Skip to content

In-Turn Split-Logic (Split-Turn Compression)

applySplitTurn() (src/context/split-turn.ts) handles a specific failure mode: a single agent turn accumulates many tool calls (read → search → edit → run → read again …) and the growing message window overflows the context budget before the turn is finished.
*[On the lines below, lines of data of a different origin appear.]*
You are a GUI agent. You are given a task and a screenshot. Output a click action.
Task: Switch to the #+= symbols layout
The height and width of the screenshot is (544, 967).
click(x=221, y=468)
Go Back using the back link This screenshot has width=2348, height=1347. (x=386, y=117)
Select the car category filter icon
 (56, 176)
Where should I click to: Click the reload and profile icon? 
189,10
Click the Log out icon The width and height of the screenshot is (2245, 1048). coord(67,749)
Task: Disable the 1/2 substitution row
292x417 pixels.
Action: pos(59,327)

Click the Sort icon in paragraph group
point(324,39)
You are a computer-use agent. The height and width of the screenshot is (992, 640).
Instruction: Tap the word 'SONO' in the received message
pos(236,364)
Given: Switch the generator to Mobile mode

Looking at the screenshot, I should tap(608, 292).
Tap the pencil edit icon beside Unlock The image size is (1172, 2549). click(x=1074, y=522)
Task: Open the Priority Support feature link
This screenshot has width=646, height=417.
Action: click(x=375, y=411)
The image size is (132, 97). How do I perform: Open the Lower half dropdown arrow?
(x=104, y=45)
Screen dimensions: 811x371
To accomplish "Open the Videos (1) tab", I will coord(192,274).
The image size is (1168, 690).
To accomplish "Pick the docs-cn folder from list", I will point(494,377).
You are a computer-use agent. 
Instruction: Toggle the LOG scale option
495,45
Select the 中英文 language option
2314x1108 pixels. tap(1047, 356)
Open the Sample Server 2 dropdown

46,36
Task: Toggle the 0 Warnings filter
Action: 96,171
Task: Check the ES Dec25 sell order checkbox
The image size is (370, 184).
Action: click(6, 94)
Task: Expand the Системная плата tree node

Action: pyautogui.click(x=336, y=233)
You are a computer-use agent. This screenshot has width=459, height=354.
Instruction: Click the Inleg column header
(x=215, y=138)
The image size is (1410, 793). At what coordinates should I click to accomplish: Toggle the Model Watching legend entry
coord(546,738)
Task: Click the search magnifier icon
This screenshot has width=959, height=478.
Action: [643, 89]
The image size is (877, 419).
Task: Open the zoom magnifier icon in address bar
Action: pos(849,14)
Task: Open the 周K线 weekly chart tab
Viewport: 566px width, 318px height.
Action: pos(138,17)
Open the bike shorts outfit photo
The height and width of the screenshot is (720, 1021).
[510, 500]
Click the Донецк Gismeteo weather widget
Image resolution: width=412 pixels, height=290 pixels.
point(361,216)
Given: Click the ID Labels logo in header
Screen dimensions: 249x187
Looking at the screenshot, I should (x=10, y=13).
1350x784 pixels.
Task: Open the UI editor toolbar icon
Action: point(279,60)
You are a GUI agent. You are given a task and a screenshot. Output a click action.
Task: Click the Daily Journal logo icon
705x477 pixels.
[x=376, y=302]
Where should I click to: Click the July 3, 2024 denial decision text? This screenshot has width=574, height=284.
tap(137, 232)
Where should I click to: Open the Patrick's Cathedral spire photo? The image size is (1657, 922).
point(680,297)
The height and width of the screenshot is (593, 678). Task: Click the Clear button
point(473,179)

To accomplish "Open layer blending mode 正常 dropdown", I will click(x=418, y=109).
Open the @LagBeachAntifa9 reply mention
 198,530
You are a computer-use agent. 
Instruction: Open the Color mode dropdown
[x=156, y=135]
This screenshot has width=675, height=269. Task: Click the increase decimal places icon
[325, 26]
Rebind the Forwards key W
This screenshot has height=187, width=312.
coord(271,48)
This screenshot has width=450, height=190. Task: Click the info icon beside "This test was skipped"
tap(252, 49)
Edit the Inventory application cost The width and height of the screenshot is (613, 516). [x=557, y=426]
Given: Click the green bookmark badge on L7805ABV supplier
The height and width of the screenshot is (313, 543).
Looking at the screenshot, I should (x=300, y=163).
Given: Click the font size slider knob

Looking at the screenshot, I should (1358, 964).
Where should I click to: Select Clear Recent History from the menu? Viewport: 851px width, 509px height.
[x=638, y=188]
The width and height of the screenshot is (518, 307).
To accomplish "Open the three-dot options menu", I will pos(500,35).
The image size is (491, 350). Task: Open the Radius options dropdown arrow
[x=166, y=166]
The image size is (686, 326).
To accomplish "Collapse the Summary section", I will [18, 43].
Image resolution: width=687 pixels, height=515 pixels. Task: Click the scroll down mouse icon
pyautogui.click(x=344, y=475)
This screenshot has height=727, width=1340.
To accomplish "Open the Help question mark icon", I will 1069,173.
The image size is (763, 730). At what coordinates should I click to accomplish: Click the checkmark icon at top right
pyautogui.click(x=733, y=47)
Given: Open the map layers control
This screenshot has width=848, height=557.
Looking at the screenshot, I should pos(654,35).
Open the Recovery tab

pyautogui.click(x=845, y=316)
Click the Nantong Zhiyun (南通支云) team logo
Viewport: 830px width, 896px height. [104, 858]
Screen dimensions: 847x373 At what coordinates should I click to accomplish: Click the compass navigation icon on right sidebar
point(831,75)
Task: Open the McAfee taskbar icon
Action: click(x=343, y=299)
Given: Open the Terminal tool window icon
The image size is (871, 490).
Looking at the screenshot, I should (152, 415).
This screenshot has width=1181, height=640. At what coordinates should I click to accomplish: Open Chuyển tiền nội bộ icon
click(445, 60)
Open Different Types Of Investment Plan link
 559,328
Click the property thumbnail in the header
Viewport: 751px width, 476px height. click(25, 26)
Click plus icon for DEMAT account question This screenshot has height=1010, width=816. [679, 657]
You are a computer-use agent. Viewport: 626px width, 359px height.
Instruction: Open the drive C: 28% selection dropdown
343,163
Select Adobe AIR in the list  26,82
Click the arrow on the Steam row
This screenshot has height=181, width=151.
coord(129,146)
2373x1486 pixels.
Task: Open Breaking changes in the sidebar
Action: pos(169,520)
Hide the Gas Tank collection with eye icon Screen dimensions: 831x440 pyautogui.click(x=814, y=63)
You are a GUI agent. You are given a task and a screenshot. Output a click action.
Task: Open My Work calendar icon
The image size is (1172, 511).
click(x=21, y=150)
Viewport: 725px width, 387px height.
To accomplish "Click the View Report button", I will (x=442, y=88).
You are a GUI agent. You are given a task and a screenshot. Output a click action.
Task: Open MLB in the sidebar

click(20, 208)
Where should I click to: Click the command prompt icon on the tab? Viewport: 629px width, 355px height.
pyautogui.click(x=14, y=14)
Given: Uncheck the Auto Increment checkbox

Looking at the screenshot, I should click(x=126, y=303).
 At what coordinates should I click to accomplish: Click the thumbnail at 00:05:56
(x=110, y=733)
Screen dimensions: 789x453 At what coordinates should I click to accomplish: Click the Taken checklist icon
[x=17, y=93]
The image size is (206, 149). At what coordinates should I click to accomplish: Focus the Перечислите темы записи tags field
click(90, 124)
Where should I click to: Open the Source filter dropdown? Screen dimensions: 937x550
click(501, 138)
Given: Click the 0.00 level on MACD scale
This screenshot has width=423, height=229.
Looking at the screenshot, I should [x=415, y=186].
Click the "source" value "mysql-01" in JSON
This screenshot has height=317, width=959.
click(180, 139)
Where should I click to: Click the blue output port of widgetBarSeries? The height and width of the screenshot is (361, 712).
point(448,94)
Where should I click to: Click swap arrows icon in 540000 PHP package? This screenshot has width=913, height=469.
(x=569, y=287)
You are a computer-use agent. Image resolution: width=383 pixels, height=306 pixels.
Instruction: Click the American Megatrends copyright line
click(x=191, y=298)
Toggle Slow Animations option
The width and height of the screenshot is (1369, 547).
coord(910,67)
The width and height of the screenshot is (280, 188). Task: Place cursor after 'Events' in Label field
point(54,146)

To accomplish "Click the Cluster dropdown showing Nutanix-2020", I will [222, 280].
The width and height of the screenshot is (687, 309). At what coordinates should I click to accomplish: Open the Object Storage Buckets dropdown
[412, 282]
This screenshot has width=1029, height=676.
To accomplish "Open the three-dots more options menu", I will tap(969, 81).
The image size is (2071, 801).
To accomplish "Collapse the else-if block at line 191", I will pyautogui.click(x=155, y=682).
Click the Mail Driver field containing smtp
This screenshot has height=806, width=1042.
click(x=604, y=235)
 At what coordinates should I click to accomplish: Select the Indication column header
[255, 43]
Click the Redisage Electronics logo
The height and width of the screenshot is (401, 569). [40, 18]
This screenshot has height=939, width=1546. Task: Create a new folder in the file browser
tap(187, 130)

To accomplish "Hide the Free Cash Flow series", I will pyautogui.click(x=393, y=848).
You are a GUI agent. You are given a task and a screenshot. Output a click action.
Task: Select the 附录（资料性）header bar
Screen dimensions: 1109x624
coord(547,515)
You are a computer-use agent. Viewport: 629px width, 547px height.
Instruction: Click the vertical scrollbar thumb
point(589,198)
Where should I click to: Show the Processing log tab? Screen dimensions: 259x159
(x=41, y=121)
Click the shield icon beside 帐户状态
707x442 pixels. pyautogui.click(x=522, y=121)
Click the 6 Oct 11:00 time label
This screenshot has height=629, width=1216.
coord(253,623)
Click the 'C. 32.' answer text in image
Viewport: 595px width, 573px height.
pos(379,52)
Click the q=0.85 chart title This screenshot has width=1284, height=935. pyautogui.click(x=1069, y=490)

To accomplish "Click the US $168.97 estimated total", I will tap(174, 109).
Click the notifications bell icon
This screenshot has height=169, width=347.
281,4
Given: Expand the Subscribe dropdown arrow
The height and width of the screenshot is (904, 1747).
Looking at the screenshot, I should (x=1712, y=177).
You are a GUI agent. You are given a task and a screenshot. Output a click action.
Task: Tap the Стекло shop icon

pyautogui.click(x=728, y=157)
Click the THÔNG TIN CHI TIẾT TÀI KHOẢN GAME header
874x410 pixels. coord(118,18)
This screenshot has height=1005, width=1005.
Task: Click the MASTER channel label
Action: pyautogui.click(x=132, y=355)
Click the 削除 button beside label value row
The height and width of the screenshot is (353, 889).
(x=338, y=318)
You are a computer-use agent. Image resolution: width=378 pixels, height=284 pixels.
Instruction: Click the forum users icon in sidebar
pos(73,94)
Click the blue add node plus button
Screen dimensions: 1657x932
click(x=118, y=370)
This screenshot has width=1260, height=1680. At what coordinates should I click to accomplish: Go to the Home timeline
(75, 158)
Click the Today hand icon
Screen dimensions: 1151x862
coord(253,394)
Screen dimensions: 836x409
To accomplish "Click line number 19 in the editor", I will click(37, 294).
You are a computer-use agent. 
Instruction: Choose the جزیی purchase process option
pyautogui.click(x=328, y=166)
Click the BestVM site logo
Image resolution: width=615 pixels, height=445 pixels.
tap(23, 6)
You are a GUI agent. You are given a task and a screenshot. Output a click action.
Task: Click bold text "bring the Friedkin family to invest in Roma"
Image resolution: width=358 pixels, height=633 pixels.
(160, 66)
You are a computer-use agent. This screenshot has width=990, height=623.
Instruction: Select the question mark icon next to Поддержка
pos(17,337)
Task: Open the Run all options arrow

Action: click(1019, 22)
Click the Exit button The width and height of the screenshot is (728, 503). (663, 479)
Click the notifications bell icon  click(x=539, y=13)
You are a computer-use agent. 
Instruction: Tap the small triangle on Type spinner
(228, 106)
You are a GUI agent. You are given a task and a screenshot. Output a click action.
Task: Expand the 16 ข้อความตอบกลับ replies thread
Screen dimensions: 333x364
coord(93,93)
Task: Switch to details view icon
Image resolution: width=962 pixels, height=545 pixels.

The function activates only when all three conditions are true:

  1. estimateJsonTokens(messages) > maxTokens — the window is over budget
  2. There is at least one tool-call/result pair in the current turn (after the last user message)
  3. The number of pairs in the current turn exceeds SPLIT_TURN_TAIL_SIZE (default: 3)
Before:
[system] [history...] [user: "task"] [asst+tools₁] [results₁] ... [asst+toolsₙ] [resultsₙ]
After:
[system] [history trimmed if still over budget...]
[user: "task"]
[user: "[Turn prefix compressed — N earlier tool call(s)]
## In-Turn Prefix
- fs.read(path=src/foo.ts) → completed
- search.rg(pattern=foo) → completed
..."]
[asst+toolsₙ₋₂] [resultsₙ₋₂] ← tail: last 3 pairs kept raw
[asst+toolsₙ₋₁] [resultsₙ₋₁]
[asst+toolsₙ] [resultsₙ]

The prefix (all but the last 3 pairs) is replaced by a compact summary listing tool name + key arg + status. The tail (last 3 pairs) is kept verbatim — these are the most recent actions and are likely still needed for the next model step.

If the window is still over budget after the split, old conversation history (before the current user message) is dropped from the front, one message at a time, until the budget is met.

  • All file:line references from the prefix are described in the summary (tool name + first two args truncated to 40 chars + status)
  • The 3 most recent tool pairs are untouched — full JSON, including error output
  • The user’s original task message is always kept
  • Messages fit in budget → returned unchanged
  • No active tool exchange detected → returned unchanged
  • Pairs ≤ tail size → returned unchanged (nothing to compress)